Shame is a heavy burden. Staying quiet and invisible adds to that weight. There have been too many times when I didn’t speak my truth, either for lack of courage, thinking my story wasn’t worth being told, or the fear of, “My God, what will people think of me?” Despite voicing my memories almost thirty years ago, come my book’s publication date of June 11, there my life will be: flapping around like laundry on a line in front of everyone’s eyes.
Sexual abuse is ridiculously prevalent. With so many injured children and so many perpetrators wounded in some way that leads them to inflict injury, one wonders, how can we help both children and perpetrators alike? Perpetuating secrets encourages maintaining silence, keeping mum, and ignoring a big problem because we aren’t sure how to help. But if we don’t talk about these things, how will we ever create change?
What could I do but step into that pool of courageous survivors who have told their stories and add my own? Gathering the courage and strength to do that has been a result of a long, committed journey to my mental health. I discovered that the guidance I needed couldn’t always come from kind conversations with my spouse or friends, even though these relationships are deeply valuable. Instead, I became a strong advocate for counseling and psychotherapy. Without having become committed to my mental health over the past four decades, I believe I would have killed myself, or taken a risk that would have done that for me. Instead, I uncovered the strength and motivation to write my memoir.

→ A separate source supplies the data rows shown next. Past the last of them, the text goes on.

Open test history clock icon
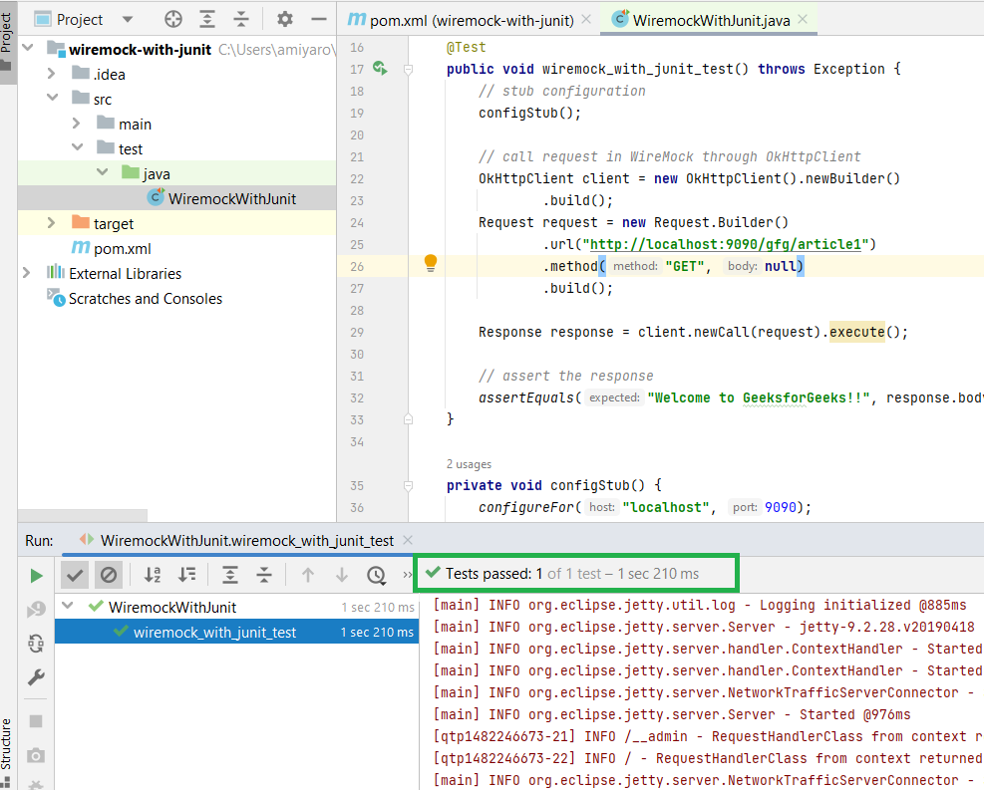The width and height of the screenshot is (984, 790). coord(376,575)
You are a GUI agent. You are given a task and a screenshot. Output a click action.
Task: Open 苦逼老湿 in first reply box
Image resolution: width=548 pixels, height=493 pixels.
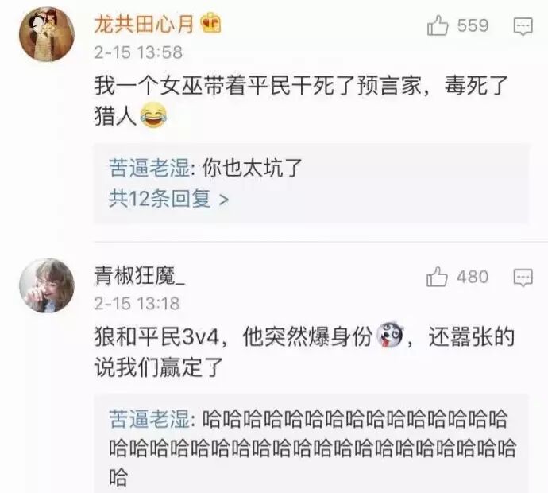coord(149,168)
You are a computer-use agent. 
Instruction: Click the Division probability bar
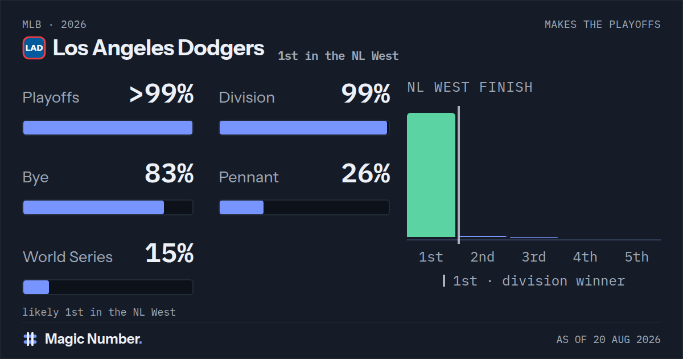304,128
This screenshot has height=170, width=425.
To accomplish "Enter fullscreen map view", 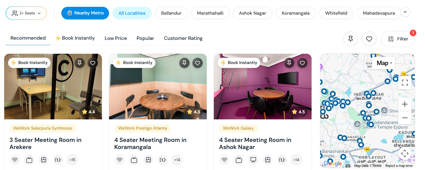I will pyautogui.click(x=405, y=83).
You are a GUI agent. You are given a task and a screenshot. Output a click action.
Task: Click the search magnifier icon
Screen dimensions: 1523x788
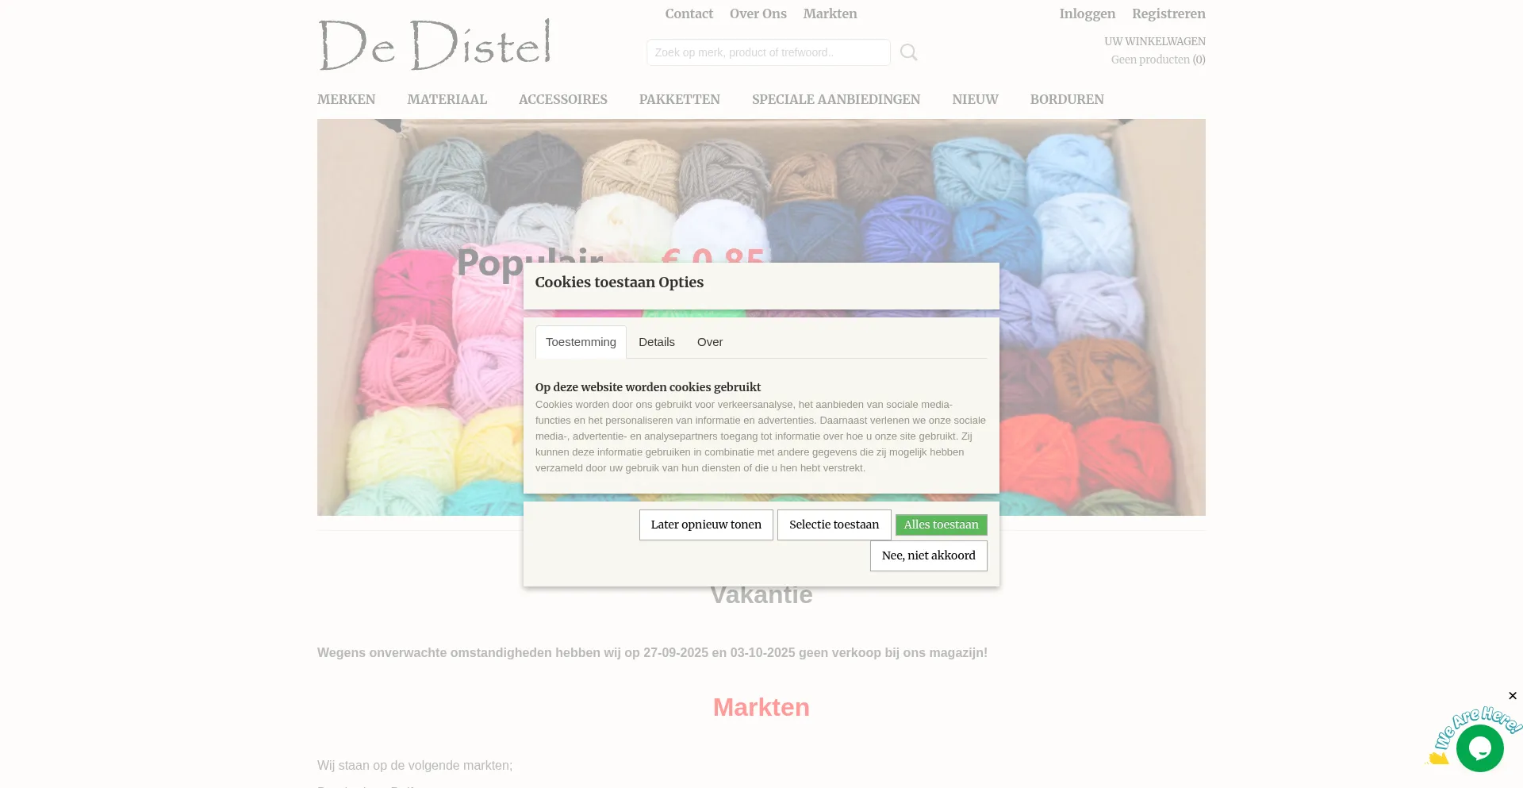pyautogui.click(x=909, y=52)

Surviving sexual abuse is an ongoing experience, not a one-time occurrence. Memories surface over decades, not overnight. Although speaking up and writing a book have helped me cope, maintenance of my mental health survival skills has been crucial. Along the way, I also discovered other helpful ways to become stronger: Parker Palmer’s Courage to Lead and Courage to Teach gatherings; Kay Adam’s Journal Therapy Studies; and Mark Matousek’s Seeker’s Forum. Mark was also my writing coach from 2011 to 2012, and, as a teacher and coach, he helped me build the foundation for writing my book. I’d send Mark a piece of writing and he’d counter with “What’s the story under that story?” or “Where’s the real story in this piece?” He encouraged me to dive deeper, and, like a swimmer, I slowly got stronger with taking on those depths. But remember, I had already learned to always have a lifeguard––a therapist––close by to help me navigate my memoir journey and to keep me motivated to be strong and courageous.
The confidence I gained to look deeply at my life was built slowly and carefully, one step at a time, one question at a time, one answer at a time, one story at a time. Upon completing my book and experiencing my healing more fully, as I soon go on a book tour I remain hopeful my recovery will reach far beyond my own personal experience.